Longformer_zh is a Chinese language model designed to process long documents efficiently with linear complexity O(n), compared to the quadratic complexity O(n²) of traditional transformers. Built upon RoBERTa-zh, it introduces an innovative attention mechanism combining local windowed attention with task-specific global attention, enabling processing of sequences up to 4096 tokens.
Implementation Details
The model was pretrained using a mixture of Chinese corpora from nlp_chinese_corpus, incorporating Whole-Word-Masking (WWM) specifically optimized for Chinese language characteristics. The training process took approximately 4 days on 4 Titan RTX GPUs, utilizing Nvidia Apex for mixed-precision training acceleration.

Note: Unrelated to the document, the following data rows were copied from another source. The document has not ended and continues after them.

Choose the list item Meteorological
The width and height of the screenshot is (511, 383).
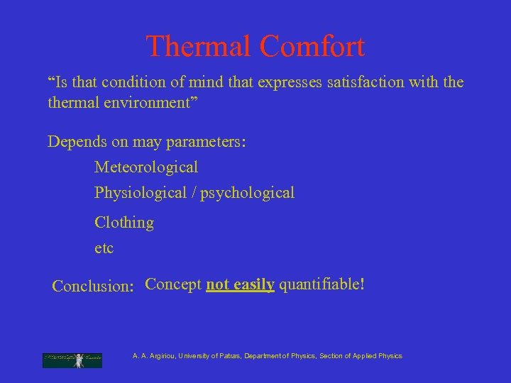[x=146, y=167]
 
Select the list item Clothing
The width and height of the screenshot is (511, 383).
[x=124, y=223]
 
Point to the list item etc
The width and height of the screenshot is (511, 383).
[x=104, y=248]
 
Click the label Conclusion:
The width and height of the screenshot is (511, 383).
[x=93, y=287]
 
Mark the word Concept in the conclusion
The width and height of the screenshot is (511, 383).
[x=173, y=284]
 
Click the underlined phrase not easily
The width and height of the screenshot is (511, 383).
[x=240, y=284]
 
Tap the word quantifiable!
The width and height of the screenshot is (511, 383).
[x=322, y=284]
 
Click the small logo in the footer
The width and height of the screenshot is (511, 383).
[x=72, y=360]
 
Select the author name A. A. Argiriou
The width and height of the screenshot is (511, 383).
[x=154, y=356]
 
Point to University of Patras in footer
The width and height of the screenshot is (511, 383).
[x=209, y=356]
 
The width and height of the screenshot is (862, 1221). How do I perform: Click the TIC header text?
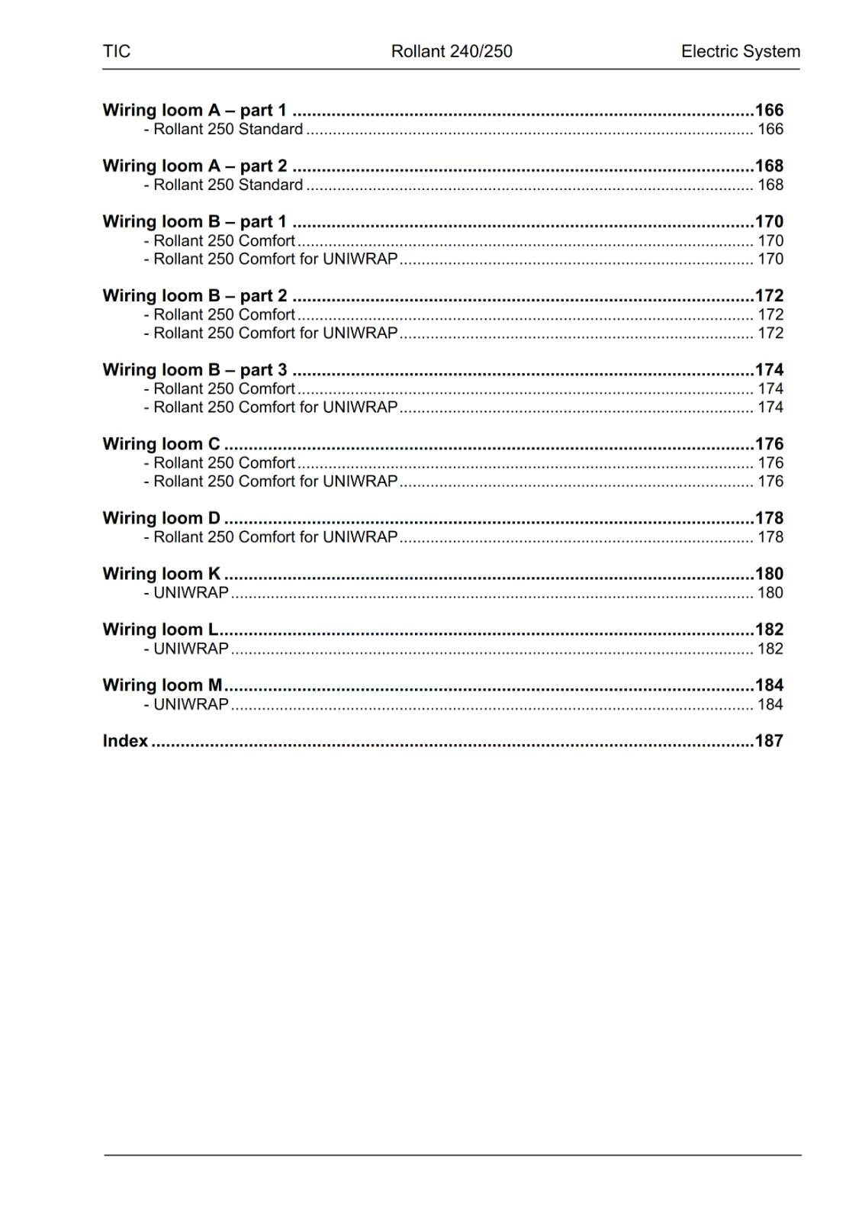tap(117, 51)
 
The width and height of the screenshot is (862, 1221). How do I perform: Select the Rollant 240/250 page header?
tap(452, 51)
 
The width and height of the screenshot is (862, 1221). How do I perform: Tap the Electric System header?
tap(740, 51)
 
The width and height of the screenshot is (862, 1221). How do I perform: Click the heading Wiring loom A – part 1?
tap(195, 110)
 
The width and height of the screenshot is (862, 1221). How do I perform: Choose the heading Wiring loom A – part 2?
tap(195, 166)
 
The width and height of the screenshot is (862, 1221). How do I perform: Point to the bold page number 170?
tap(769, 221)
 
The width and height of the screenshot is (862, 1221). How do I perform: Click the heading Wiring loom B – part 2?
tap(195, 295)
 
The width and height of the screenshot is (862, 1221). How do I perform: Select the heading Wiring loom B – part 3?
tap(195, 369)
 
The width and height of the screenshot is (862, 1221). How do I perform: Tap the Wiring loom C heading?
tap(161, 443)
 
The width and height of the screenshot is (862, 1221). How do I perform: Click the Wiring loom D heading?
tap(161, 517)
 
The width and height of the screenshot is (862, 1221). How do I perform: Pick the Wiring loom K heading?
tap(161, 573)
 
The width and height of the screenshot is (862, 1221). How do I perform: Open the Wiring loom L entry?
tap(160, 629)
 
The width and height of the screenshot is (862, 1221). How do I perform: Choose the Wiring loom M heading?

- Based on RoBERTa-zh architecture with modified attention mechanism
- Implements Whole-Word-Masking for better Chinese language understanding
- Utilizes Jieba tokenizer and JIONLP for data preprocessing
- Achieves BPC (bits-per-character) score of 3.10 after training
Core Capabilities
- Sentiment Analysis: Achieves 80.51 F1 score on CCF-Sentiment-Analysis
- Machine Reading Comprehension: 86.15 F1 and 66.84 EM scores
- Coreference Resolution: 67.81 Conll-F1 score
- Efficient processing of long documents (4K+ tokens)
Frequently Asked Questions
Q: What makes this model unique?
The model combines efficient linear-complexity attention mechanisms with Chinese language optimization through Whole-Word-Masking, making it particularly suitable for long Chinese document processing tasks while maintaining competitive performance with BERT and RoBERTa variants.
Q: What are the recommended use cases?
The model is particularly well-suited for tasks involving long Chinese documents, including document classification, sentiment analysis, machine reading comprehension, and coreference resolution. It's especially valuable when dealing with documents exceeding traditional transformer length limitations.